» Task goal
Your answer should consist of all lines in the listing that hold the word "agent".
BEGIN Data provided
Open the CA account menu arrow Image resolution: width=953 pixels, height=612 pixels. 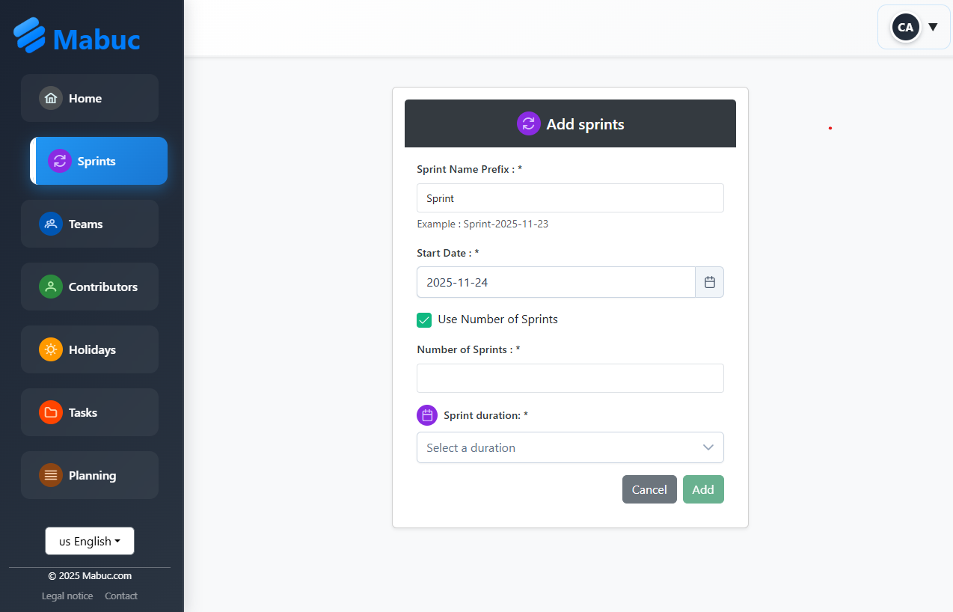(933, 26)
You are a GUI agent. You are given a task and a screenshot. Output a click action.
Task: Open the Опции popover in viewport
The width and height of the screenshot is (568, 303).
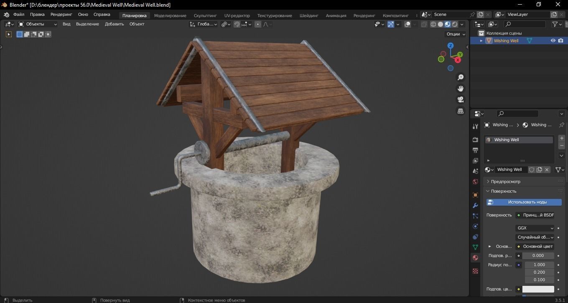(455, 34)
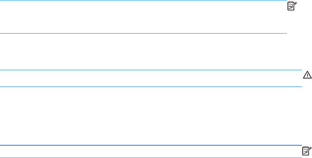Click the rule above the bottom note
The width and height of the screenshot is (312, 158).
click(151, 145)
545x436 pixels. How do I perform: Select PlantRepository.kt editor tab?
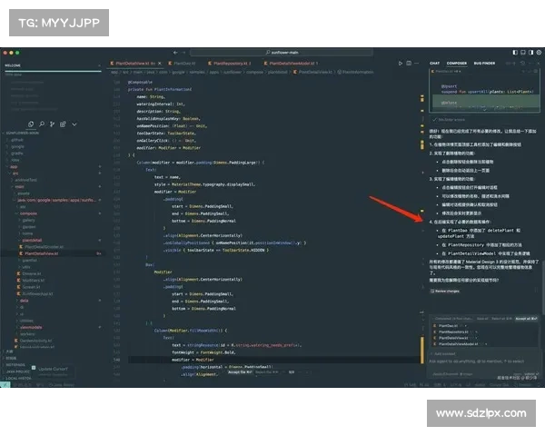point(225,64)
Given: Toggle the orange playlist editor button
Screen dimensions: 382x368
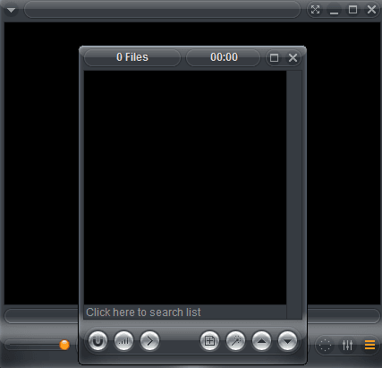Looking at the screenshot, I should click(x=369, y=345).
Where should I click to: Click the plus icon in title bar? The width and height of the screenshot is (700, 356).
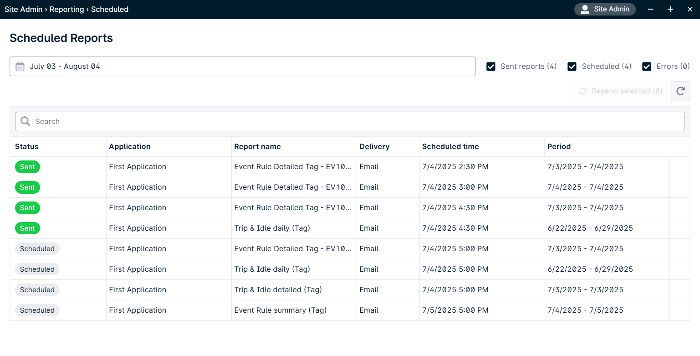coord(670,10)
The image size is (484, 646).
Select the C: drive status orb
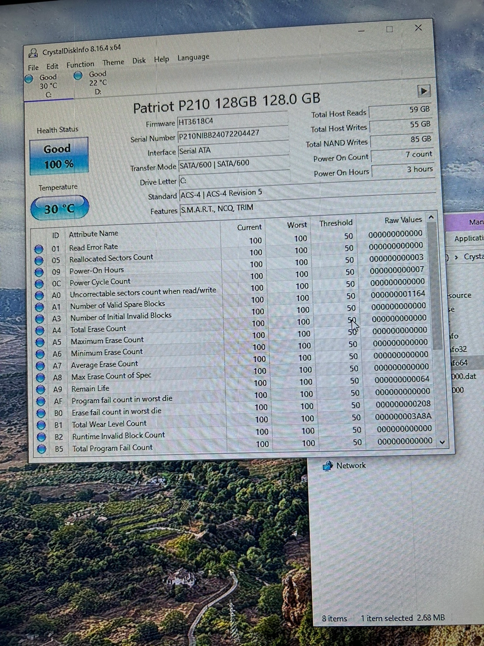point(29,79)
END Data provided
BEGIN Data provided
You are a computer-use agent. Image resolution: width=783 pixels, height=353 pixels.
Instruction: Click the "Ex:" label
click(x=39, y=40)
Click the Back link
END Data provided
» Written reply
You are a GUI agent. You are given a task and a screenshot. Output a click action.
You are a computer-use agent. Image resolution: width=783 pixels, height=353 pixels.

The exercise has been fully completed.